[START Excerpt]

In article <1031@homxa.UUCP> carson@homxa.UUCP (P.CARSTENSEN) writes:
>One problem with being a woman and making a first move is that
>there sometimes you don't feel like you have much room between
>being coy and "jumping the guy" ...

You might enjoy the following passage from "Miss Manners' Guide to
Excruciatingly Correct Behavior":

    Other so-called inventions turn out to be cases of historical
    ignorance.  Take, for example, the "modern" matter of ladies
    asking gentlemen for dates.  Have you never heard of "I find I have
    an extra theater ticket for Thursday night"?  Yet one is constantly
    hearing of ladies who are puzzled about how to take the initiative
    and gentlemen who are bewildered about how to respond.  Many ladies
    are unable to take no for an answer, and many gentlemen unable to
    give it.

[END Excerpt]
[START Data shown]

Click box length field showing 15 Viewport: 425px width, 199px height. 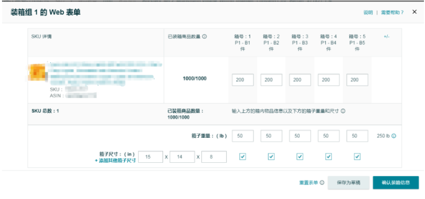(150, 157)
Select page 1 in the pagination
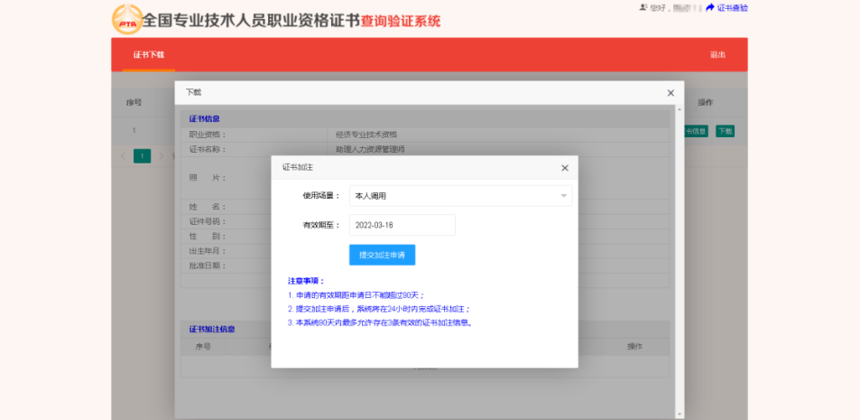The height and width of the screenshot is (420, 860). 142,156
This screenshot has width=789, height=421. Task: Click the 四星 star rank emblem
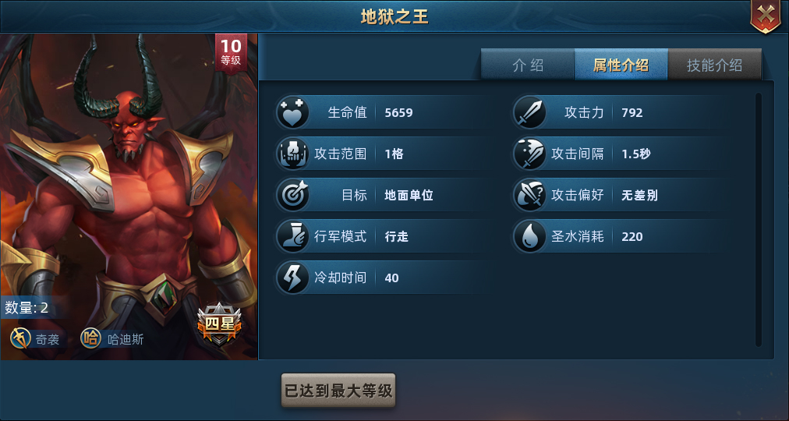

[END Data shown]

* What is being asked: Go on with the post about ladies asking gentlemen for dates, starting right after its final sentence. The listing comes from a different source than the text.

* Response:
    The roles of the pursuer and the pursued are well known in society, and
    there is no excuse for those who have practiced one side to botch things
    and plead ignorance when playing the opposite part.  Miss Manners has no
    objection to a lady's initiating a social engagement, provided she does
    so in the dignified, straightforward way that ladies have always
    appreciated in gentlemen.  This means that one suggests a specific date
    and activity, and is gracious if it is declined.  After three separate
    refusals, one stops asking.  Gentlemen should realize that it is
    perfectly proper to refuse such an invitation politely if one is not
    interested, and that elaborate excuses need not be given.
    
    Why is it, then, that a lady who knows what it is to be pestered with
    unwanted attentions does not know how to shrug and accept fate when her
    advances do not meet with success?  Neither continued pursuit nor bitter
    behavior is gentlemanly, she should know.  A gentleman, who knows what a
    rebuff is, will sometimes yield to the attentions of someone he doesn't
    really enjoy simply because he feels put on the spot at having been
    asked.  He should know that it is a lady's prerogative to say no.  They
    should both know that sexual attentions should never be demanded or
    given out of the disgusting notion that they are a return to the person
    who pays the entertainment bills.
    
    You see, Miss Manners has nothing at all against modern trivial
    variations on behavior, provided the traditions are observed.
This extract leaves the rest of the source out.